On his return, Richard and Jileen welcomed their son Zac, and Richard continued to wear many hats, working with The Frank Russell company and beyond across diverse and wide-ranging enterprises, helping organizations and individuals articulate their purpose and communicate complex ideas. This culminated in supporting his family in selling their business, with Richard being key to transitioning a corporate culture that was people first, a philosophy he carried through every part of his life.
His forty-two marriage to Jileen was more than romance; it was a foundation, supporting individual dreams while creating new ones neither could have imagined alone. In 1999, Richard and Jileen founded the Pu'u O Kumau Ranch in North Kohala, Hawaii. The ranch embodied their belief that business could regenerate rather than extract and that communities could be built around shared values rather than mere transactions.
Richard's artistic output throughout his life was prolific. He painted, capturing landscapes and the emotions they evoked.
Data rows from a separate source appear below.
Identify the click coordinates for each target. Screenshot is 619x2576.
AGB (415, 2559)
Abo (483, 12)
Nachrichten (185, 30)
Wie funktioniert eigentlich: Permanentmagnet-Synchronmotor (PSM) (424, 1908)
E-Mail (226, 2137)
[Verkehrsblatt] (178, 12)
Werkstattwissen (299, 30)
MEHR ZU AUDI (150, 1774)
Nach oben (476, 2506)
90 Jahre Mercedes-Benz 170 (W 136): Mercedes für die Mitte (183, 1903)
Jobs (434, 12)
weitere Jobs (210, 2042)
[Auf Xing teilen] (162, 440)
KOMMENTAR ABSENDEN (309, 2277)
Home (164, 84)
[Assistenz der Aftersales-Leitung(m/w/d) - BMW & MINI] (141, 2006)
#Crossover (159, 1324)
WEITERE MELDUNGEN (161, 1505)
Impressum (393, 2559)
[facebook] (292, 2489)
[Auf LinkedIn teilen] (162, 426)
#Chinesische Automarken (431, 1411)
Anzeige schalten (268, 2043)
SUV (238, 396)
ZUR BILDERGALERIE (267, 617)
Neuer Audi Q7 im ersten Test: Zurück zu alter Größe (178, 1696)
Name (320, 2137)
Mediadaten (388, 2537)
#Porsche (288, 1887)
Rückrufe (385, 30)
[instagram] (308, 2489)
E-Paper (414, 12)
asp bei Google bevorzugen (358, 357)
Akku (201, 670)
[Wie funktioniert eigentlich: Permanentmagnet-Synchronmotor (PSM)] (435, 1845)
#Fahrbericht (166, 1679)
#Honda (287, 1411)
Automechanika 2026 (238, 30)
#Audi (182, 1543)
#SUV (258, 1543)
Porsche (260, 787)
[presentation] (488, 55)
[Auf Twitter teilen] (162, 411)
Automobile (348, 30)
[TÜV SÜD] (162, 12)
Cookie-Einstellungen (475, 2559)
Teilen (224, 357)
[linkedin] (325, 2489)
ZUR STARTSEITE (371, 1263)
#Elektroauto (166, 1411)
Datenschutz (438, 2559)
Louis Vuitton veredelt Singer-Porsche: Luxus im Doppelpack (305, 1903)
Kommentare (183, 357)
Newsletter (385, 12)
He was a musician and songwriter, forming bands including the Red Rhythm Band, The Dogmanauts, Ricardo & Friends, The Red Water Trio, The Slippersons, and The Castaways. Over the years, he produced twelve albums of mostly original music and created documentary films, including "Burner, Once a Blue Angel" and "Movement Nature Meant." His art was never separate from his life; it was how he processed and shared his experience of the world, often from his sanctuary on the water, Alisaz, his boat that he took to every corner of the Salish Sea, embraced by his community as his crew.
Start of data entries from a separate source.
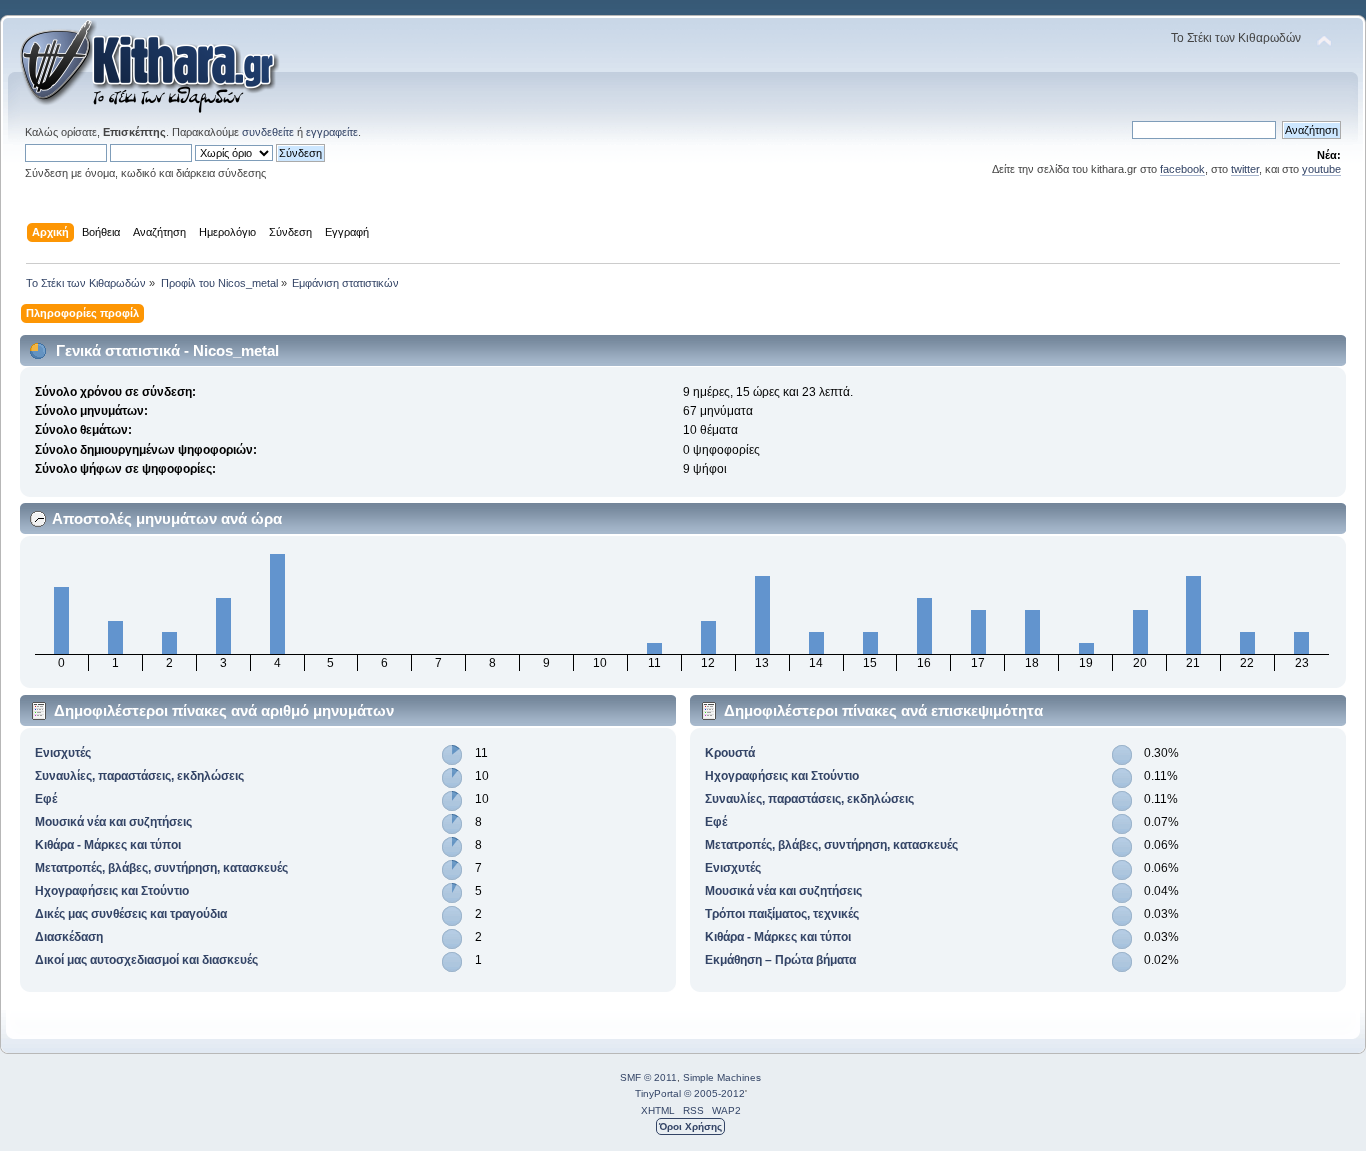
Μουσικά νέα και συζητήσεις (113, 822)
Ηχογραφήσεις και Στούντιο (112, 891)
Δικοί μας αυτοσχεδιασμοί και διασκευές (146, 960)
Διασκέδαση (69, 937)
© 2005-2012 (714, 1093)
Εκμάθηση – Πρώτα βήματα (780, 960)
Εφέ (46, 799)
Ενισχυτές (63, 753)
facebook (1182, 169)
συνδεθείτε (268, 132)
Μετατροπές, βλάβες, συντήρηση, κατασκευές (161, 868)
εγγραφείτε (332, 132)
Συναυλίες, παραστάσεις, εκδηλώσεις (139, 776)
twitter (1245, 169)
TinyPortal (658, 1093)
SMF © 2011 (648, 1077)
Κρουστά (730, 753)
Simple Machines (722, 1077)
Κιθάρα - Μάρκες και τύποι (108, 845)
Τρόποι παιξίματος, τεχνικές (782, 914)
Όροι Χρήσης (690, 1126)
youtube (1321, 169)
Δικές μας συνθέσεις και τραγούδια (131, 914)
Richard's most lasting work may have been in philanthropy. He helped launch The Russell Family Foundation with his parents and siblings, where he served as a trustee and president. He was a foundational leader to the organization for over twenty years. In 2021, Richard co-founded Clementine Fund with Jileen, their son, Zac and daughter-in-law Mariko. As executive director, he led initiatives closer to his values, building a model for trust-based philanthropy from lessons learned from decades of grantmaking. Richard believed that real change happens when funders step back and communities step forward to take the reins of change.
Richard approached his various roles-businessman, artist, philanthropist, husband, father, grandfather-not as separate identities but as expressions of a single philosophy: that life was meant to be lived fully, talents were meant to be shared,and that success was measured in collective flourishing. Throughout his professional success, Richard maintained what friends described as an uncommon gift for creating safe and welcoming spaces. He could make people feel seen and valued at the ranch, in music venues, or in foundation meetings. Creativity flourished in his presence because judgment did not.
Richard often watched the Pacific Ocean perform its daily drama of light and water from his home perched on the world's edge. Each morning brought sunrise from the mountains, and each evening, sunset beyond the deep blue sea. Between those daily revelations, Richard Russell lived in a world he cherished and explored.
He is survived by Jileen, his wife of forty-two years; his son Zac and daughter-in-law Mariko; his grandson Rumi; his father George Russell, and three siblings Dion, Eric & Sarah.
"And when you hear that song / Come crying like the wind / It seems like all this life / Was just a dream / Stella Blue" - Stella Blue by the Grateful Dead (Garcia and Hunter).
Published by News Tribune (Tacoma) from Oct. 16 to Oct. 19, 2025.